The 2004 Annual Meeting (January 14-20, 2004) of OASYS_NEW

Not yet assigned to a slot - 12:12 AM

The Value of the Tinel Hoffmann Sign in the preoperative Evaluation of Patients with Brachial Plexus Lesions

Millesi H and Millesi D. Ludwig Boltzmann Institute of Experimental Plastic Surgery, University of Vienna Medical School, Pelikangasse 15, A-1090, Vienna, Austria

A group of 42 consecutive cases were exactly examined before surgery. The occurrence, the location, and the irradiation of the Tinel sign was repeatedly registered. There were cases which did not show a Tinel sign, there were cases with a positive Tinel sign irradiating towards the neck and the auricle. There were cases with a positive Tinel sign irradiating into the arm, corresponding to the skin territory of a spinal nerve.
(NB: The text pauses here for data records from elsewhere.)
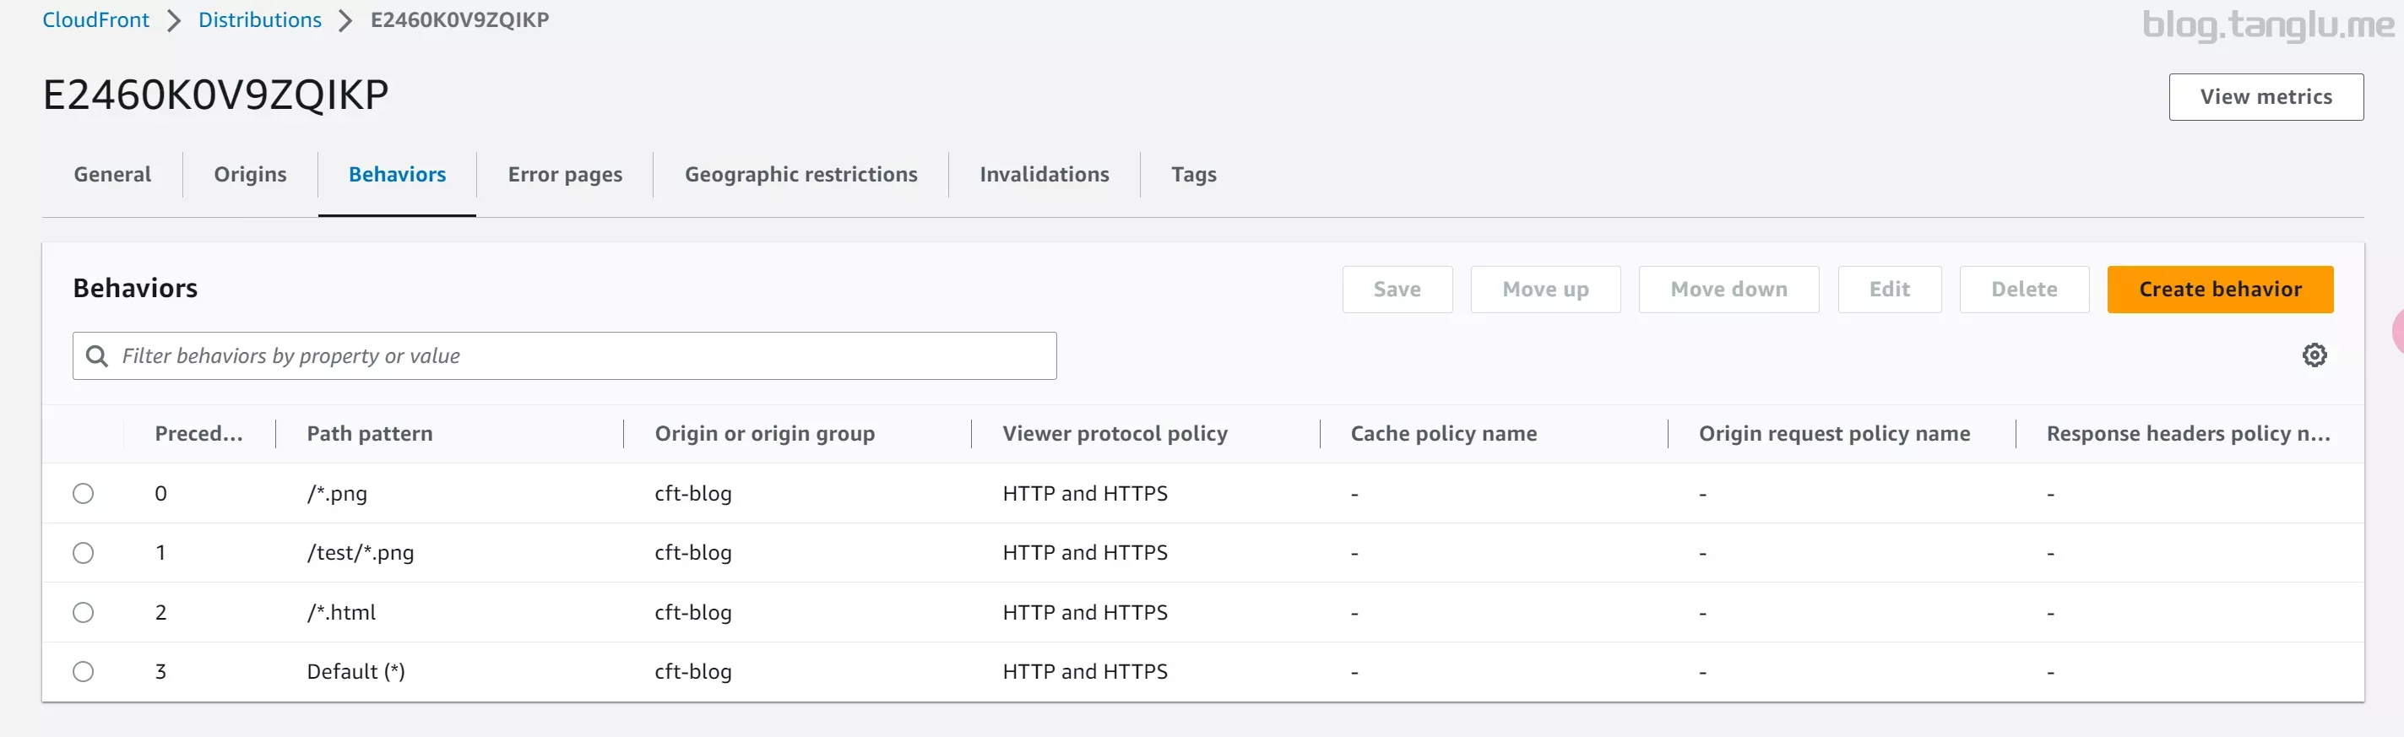Open the Tags tab
This screenshot has height=737, width=2404.
click(1193, 174)
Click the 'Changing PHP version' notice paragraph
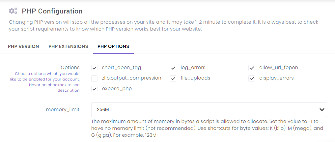This screenshot has width=335, height=142. click(x=163, y=26)
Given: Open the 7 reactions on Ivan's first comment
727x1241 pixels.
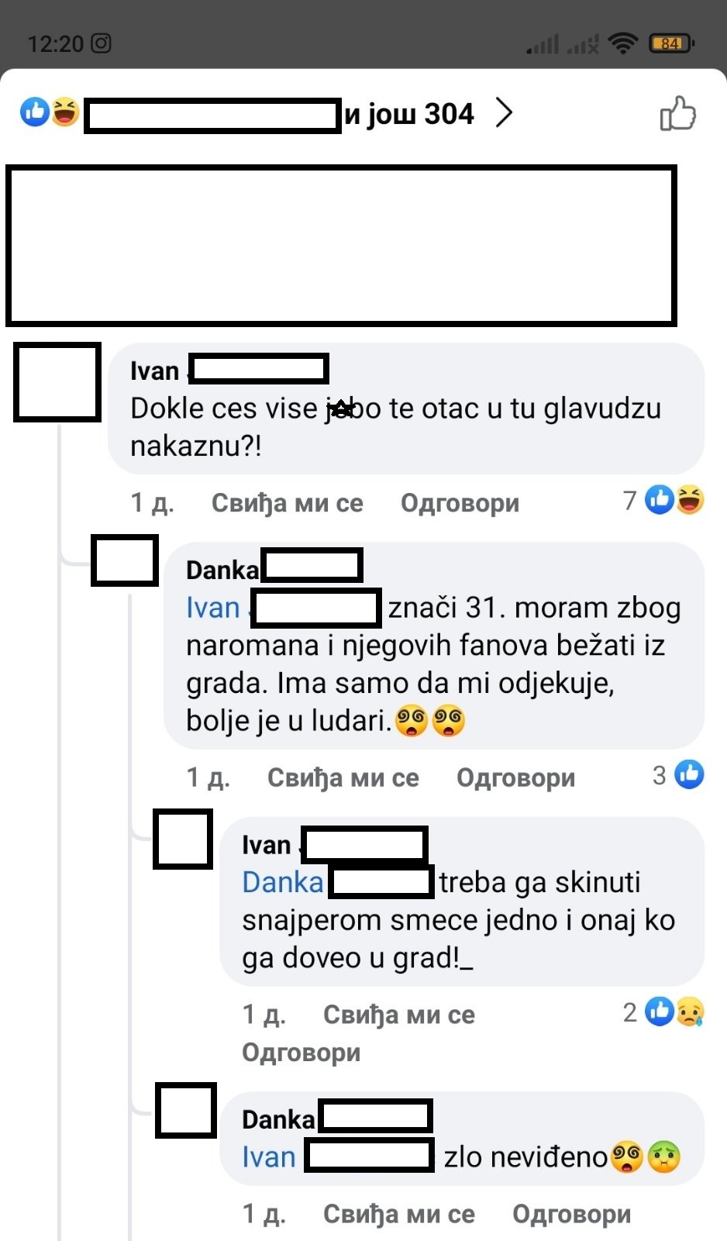Looking at the screenshot, I should pos(663,500).
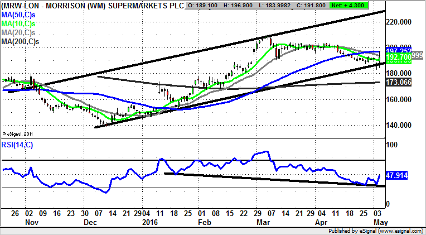This screenshot has width=426, height=235.
Task: Click the blue 47.914 RSI value marker
Action: click(x=397, y=175)
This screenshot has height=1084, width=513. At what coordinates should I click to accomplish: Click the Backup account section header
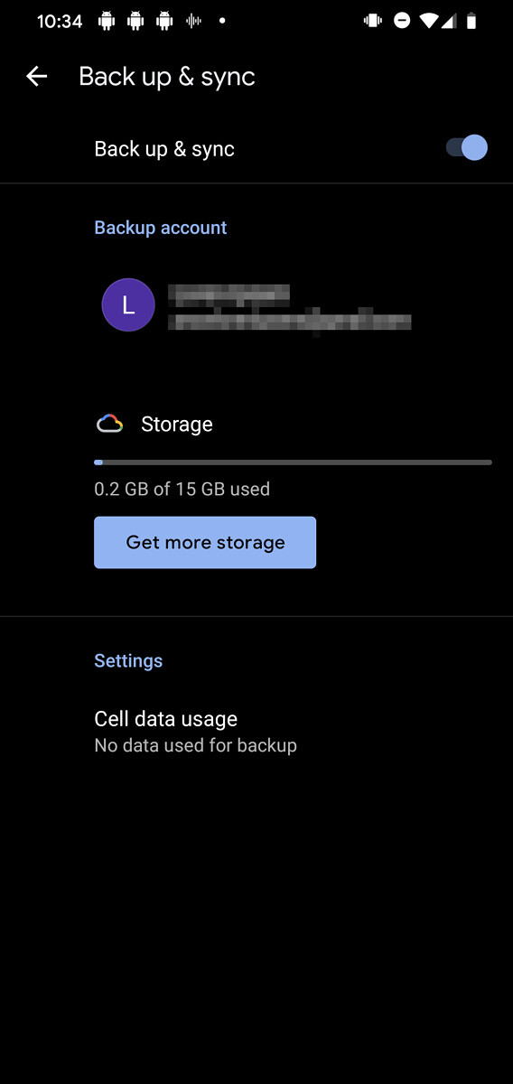click(161, 228)
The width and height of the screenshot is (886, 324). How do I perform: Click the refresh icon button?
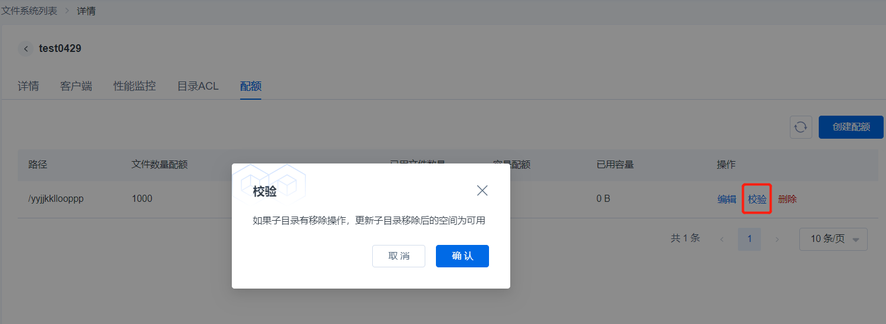point(800,127)
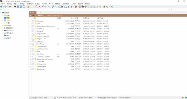187x99 pixels.
Task: Click the blue filter funnel icon
Action: coord(69,7)
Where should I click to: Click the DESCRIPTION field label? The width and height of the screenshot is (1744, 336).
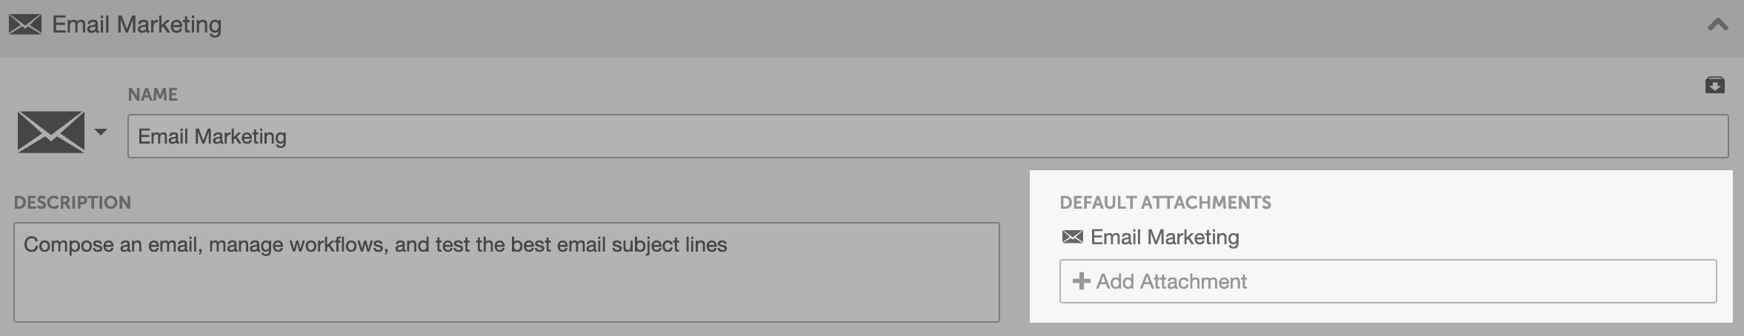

The hypothesis was that no Tinel sign speaks for root avulsion, a positive Tinel sign with radiation outside of the extremity speaks for a lesion of the cervical plexus, and a positive Tinel sign with irradiation into the territory of a spinal nerve is a strong argument that at least one root is not avulsed. The intraoperative findings were carefully analyzed and compared to the prediction of the study of the Tinel Hoffmann sign. The result was that a negative Tinel sign is not conclusive. A positive Tinel sign, however with radiation in a certain area corresponded in all cases with the operative findings. A positive Tinel sign, therefore, is a strong argument that at least one root is not avulsed.